More articles in this series:
Servers are designed to be resilient. A few things can go so badly wrong that they kill a server. Reaching resource limits are the most likely causes. Disk space, available memory and CPU usage must all be carefully capacity planned. Rogue processes and network connectivity issues are also culpable. Capturing key measurements and checking them against the nominal values indicates if the server is running optimally.
Managing Potential Problems
Predicting the onset of a problem early that might escalate and bring down a server allows sufficient time to solve the problem in advance. If important services cannot respond to incoming connections this leads to client-side problems. A failure in one machine may cascade to others. Consuming most or all of a particular resource is a likely reason:
• Available CPU capacity.
• Available physical memory.
• Available memory swap space.
• Memory leaks per process.
• Disk space filling up.
• Disks or shared file systems going offline.
• Process counts.
• Zombie processes.
• File buffer limits per process.
• Number of files per file system.
• Network latency.
• Network bandwidth/throughput.
Define sensible measurement thresholds for these characteristics and watch for resource allocations rising to meet them. Resource limits are managed under these categories:
• System-wide hard maximum limits are often configured into the kernel. Only the ops team should alter them and then reboot the server.
• User limits apply to an individual login session. The ops team will define maximum values. The ulimit command tunes your session within them. Only the ops team can increase the upper limits.
• Application specific limits are imposed by services such as database managers. Alter these with their config files. There may be maximum values that require ops team intervention. In rare cases, the limits may be defined in the application source code, which requires a rebuild to change.
Designing your own measuring probes
Design your monitoring system in a disciplined way. Consider these decision points for each probe:
• What is being measured?
• How can it be measured?
• Which machines will deploy this test?
• How often will the measurement be taken?
• Capture and display a single value for a live status check or a time-based series for a trend?

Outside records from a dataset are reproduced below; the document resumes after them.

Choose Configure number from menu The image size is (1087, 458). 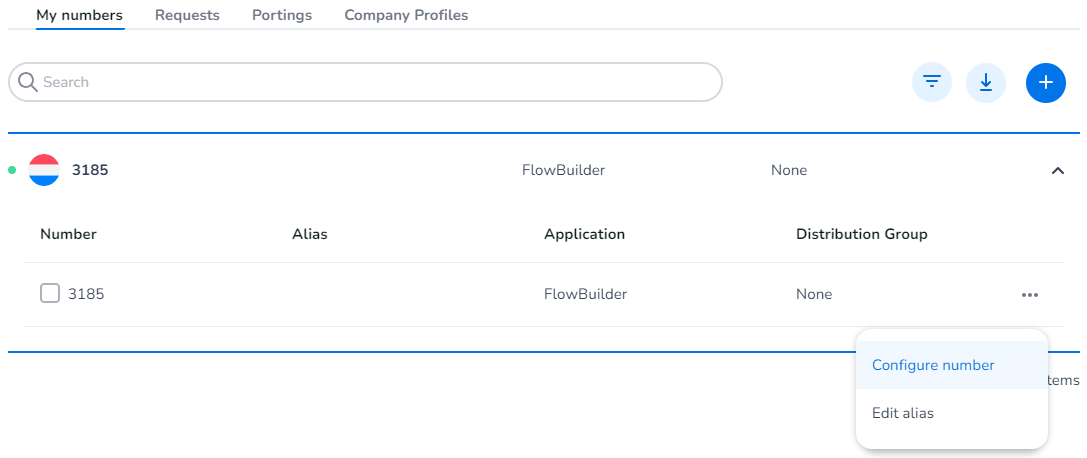coord(933,365)

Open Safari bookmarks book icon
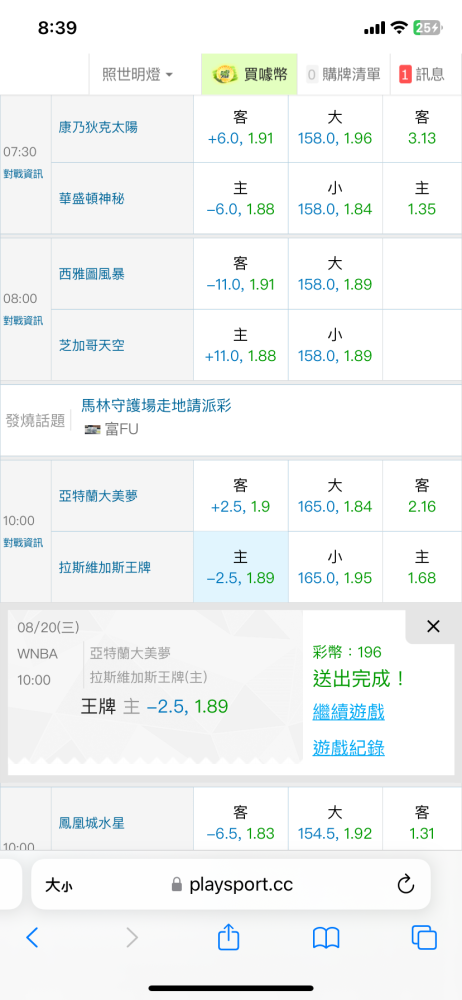point(326,938)
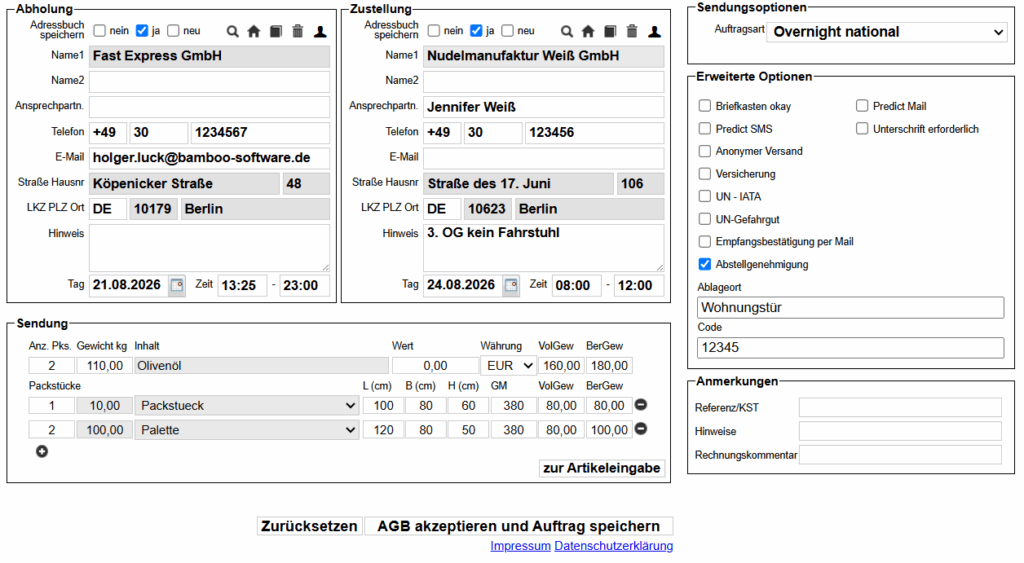
Task: Open the Packstueck type dropdown
Action: (x=247, y=406)
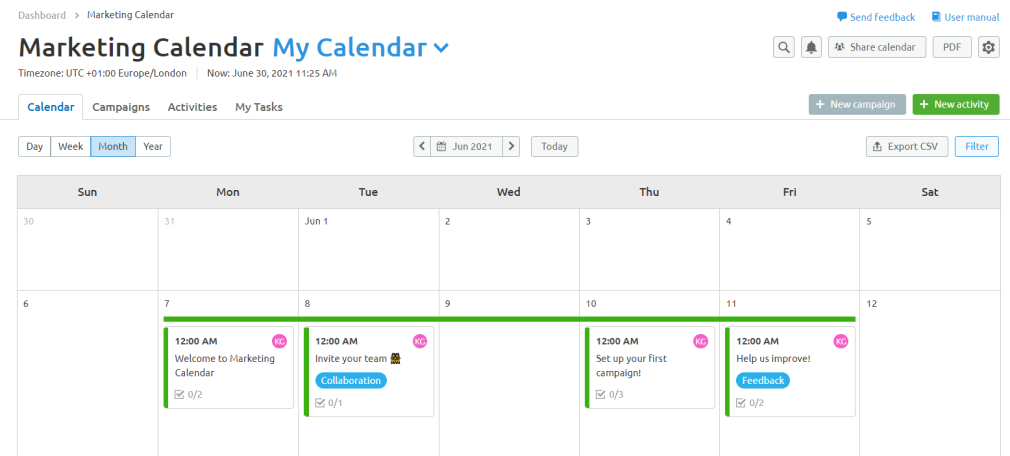Go to next month arrow
The height and width of the screenshot is (456, 1010).
pyautogui.click(x=511, y=146)
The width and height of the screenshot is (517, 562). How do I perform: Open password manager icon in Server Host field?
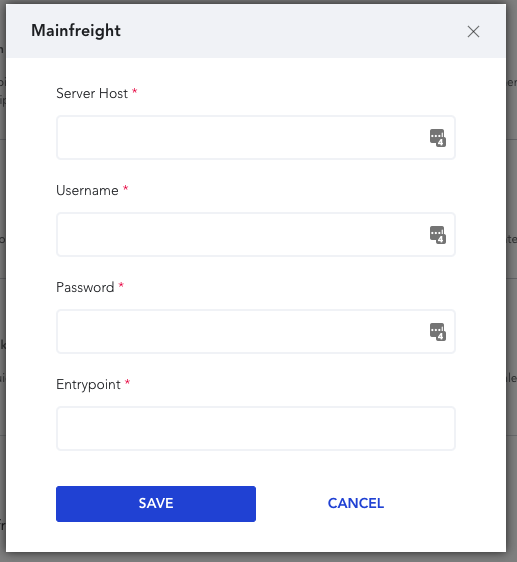(438, 138)
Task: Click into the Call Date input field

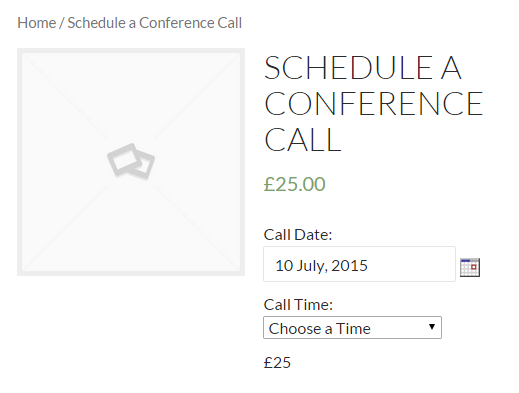Action: [x=359, y=264]
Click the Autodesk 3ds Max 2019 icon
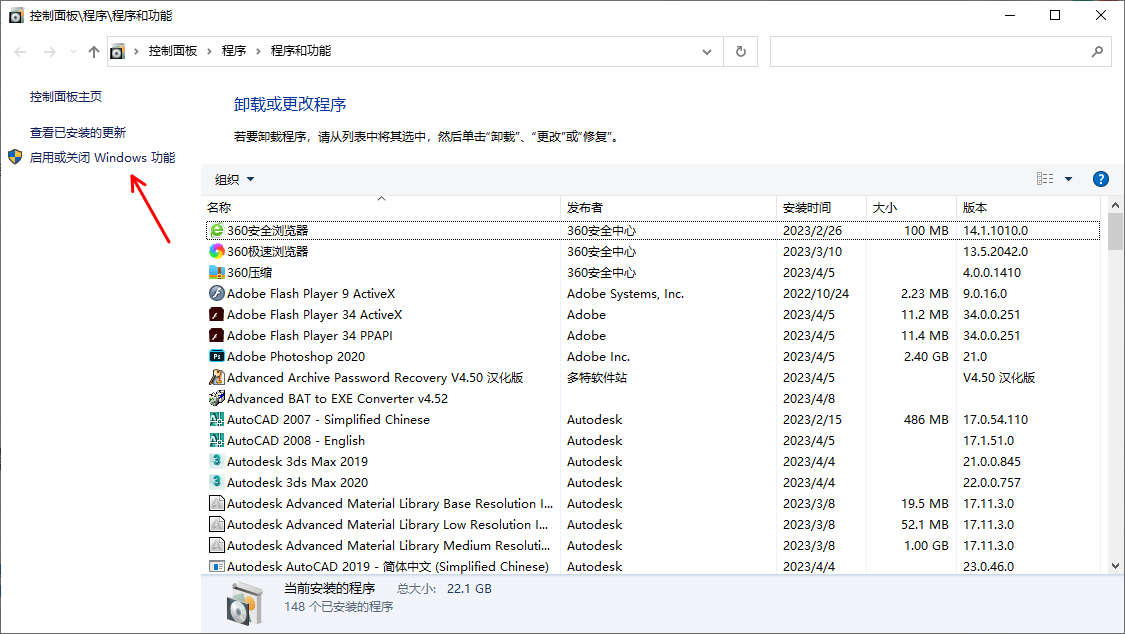1125x634 pixels. (x=216, y=461)
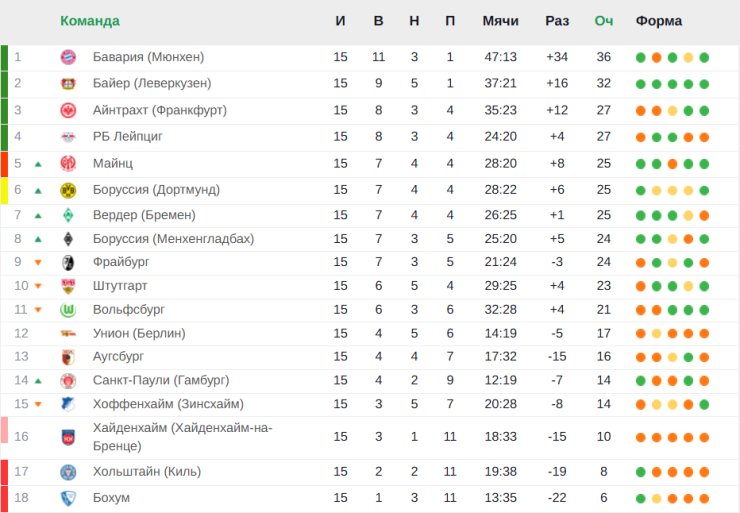
Task: Click the Holstein Kiel club logo
Action: pos(68,472)
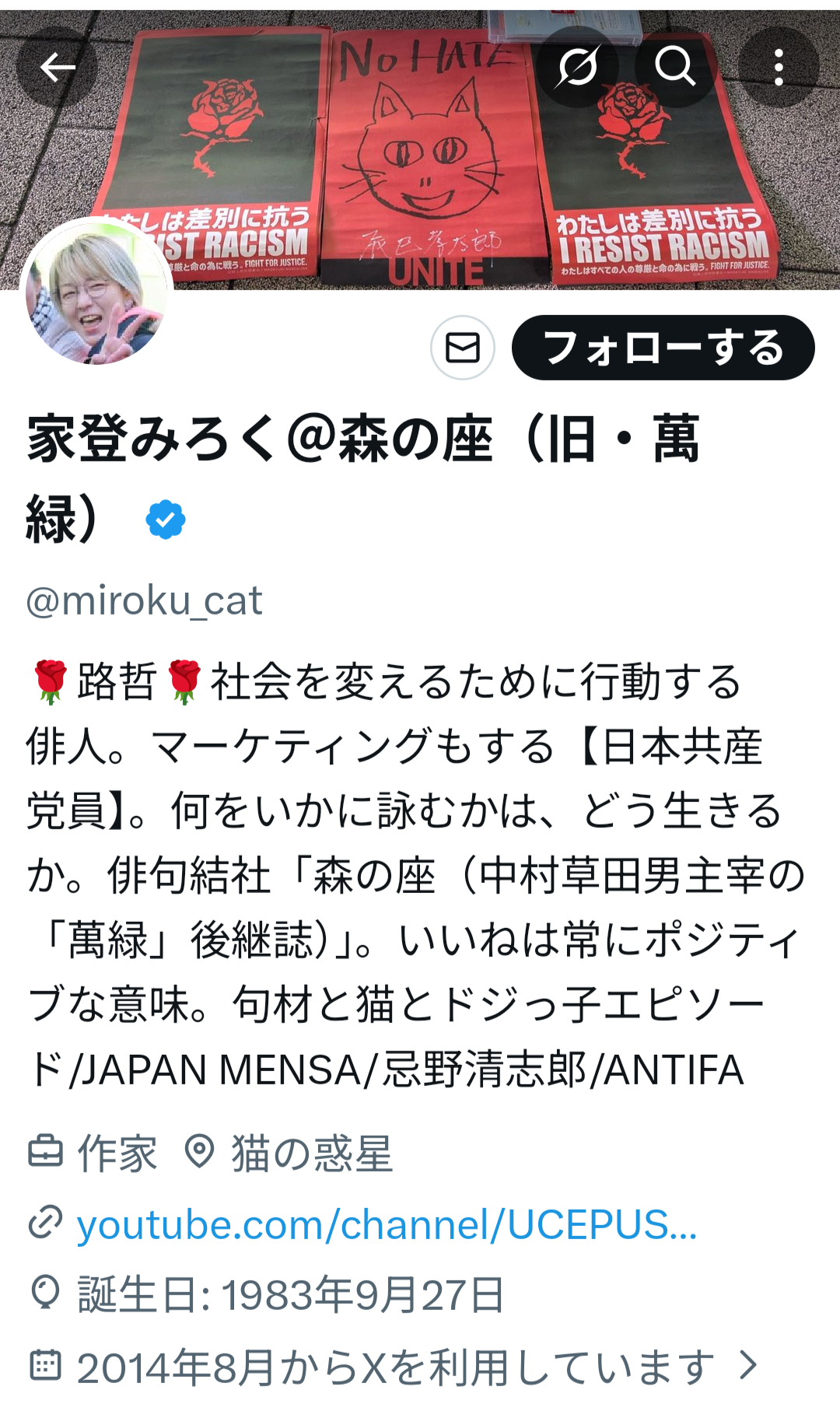
Task: Expand the joined-date chevron arrow
Action: (749, 1365)
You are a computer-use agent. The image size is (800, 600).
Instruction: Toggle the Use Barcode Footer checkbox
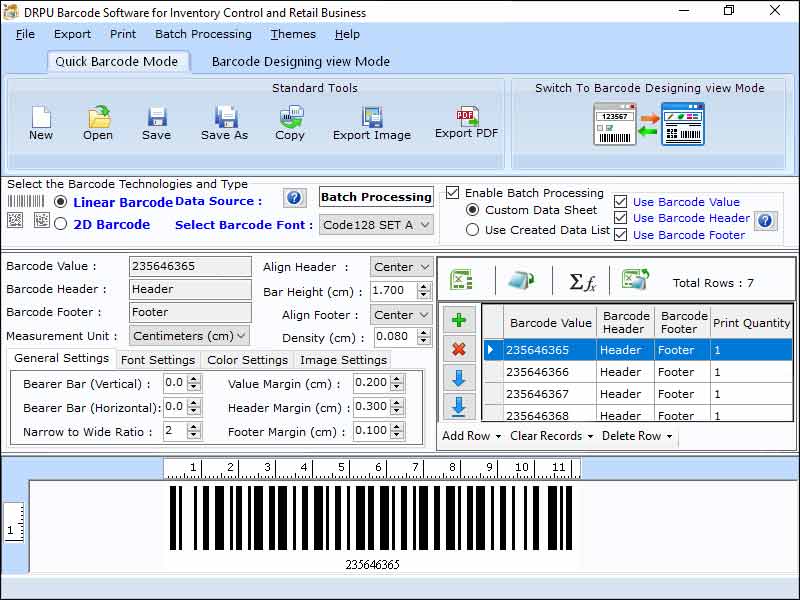point(621,235)
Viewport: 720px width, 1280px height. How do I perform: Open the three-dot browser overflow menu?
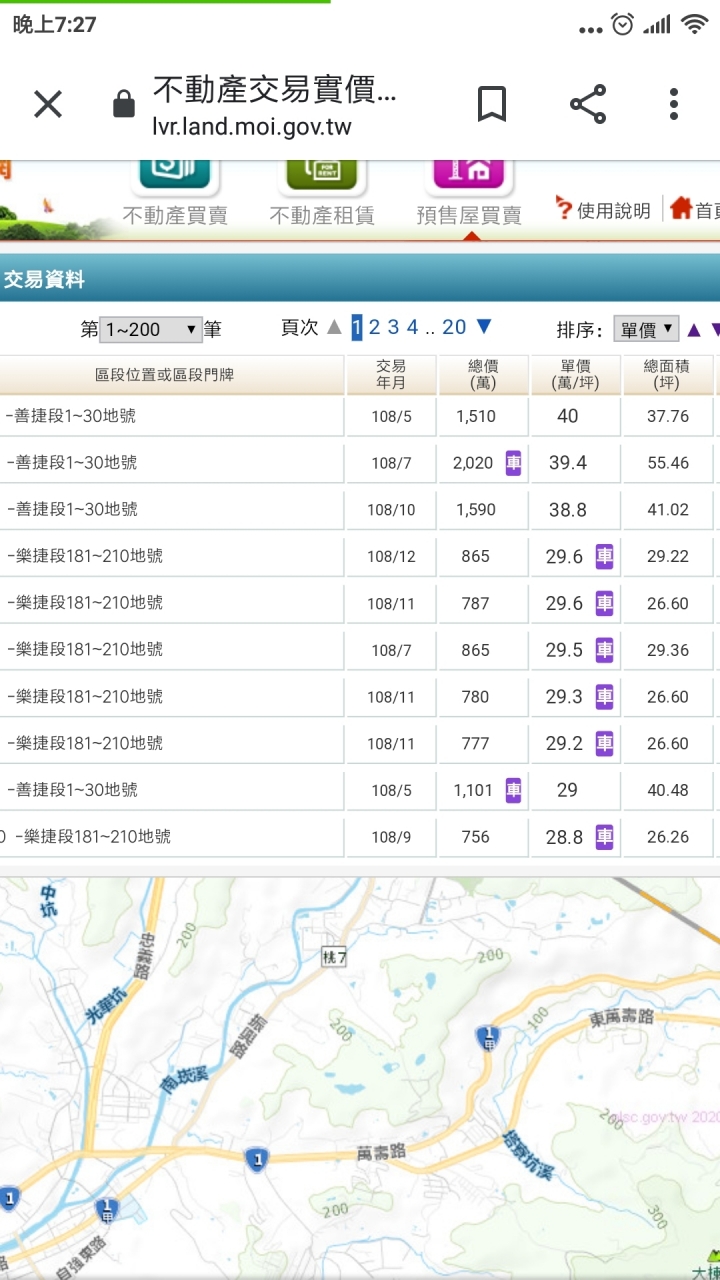674,104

• Cache the results in a file or database table?
• Is real-time feedback needed? Database caching is optimal for real-time data.
• Are the results pushed from the remote system or pulled by the central cortex?
• Is an HTTP web server end-point helpful for fetching results?
• Is file sharing useful for delivering results?
The examples demonstrate different measurement solutions. Dismantle them and reuse the ideas as a starting point for your own monitoring probes.
Don't forget to put a shebang at the top of every script so that it runs in the correct shell interpreter. These examples are all based on the bash shell.
Ping Testing For Reachability
The ping command will time-out and return a message that describes the packet loss if the target node is unreachable. Filter the result to detect that outcome.
MY_PACKET_LOSS=$(
ping -c 1 {host-name-or-ip} |
tr ',' '\n' |
grep "packet loss" |
cut -d ' ' -f 2
)
Split the result based on comma characters (,) by converting them to line-breaks (\n) with a tr command. Use grep to isolate the line with the "packet loss" message. Then cut will split the line using spaces as the delimiter. Take field 2 because there is a leading space on the line.
Now use an if test to check for 100% packet loss and record the target node as being unreachable.
if [ "${MY_PACKET_LOSS}" = "100.0%" ]
then
echo "Unreachable" >> ./MACHINE_STATUS.log
else
echo "Online" >> ./MACHINE_STATUS.log
fi
Use an equals character (=) to compare text strings. The -eq test expects integer values and would be inappropriate in this case.
Checking For Closed Network Ports
Use the nmap or netcat (nc) commands to check whether a port is open on a remote system.
These tools may need to be installed first because they are not always available by default.
The nc command is very easy to use:
nc -zv {host-name-or-ip} {port}
The -z flag checks the connection without transmitting any data if it succeeds. This avoids waking up remote daemons and triggering spurious activity in the remote machine. The -v flag provides the necessary verbose output as a result. Filter the result for the "Connection refused" message.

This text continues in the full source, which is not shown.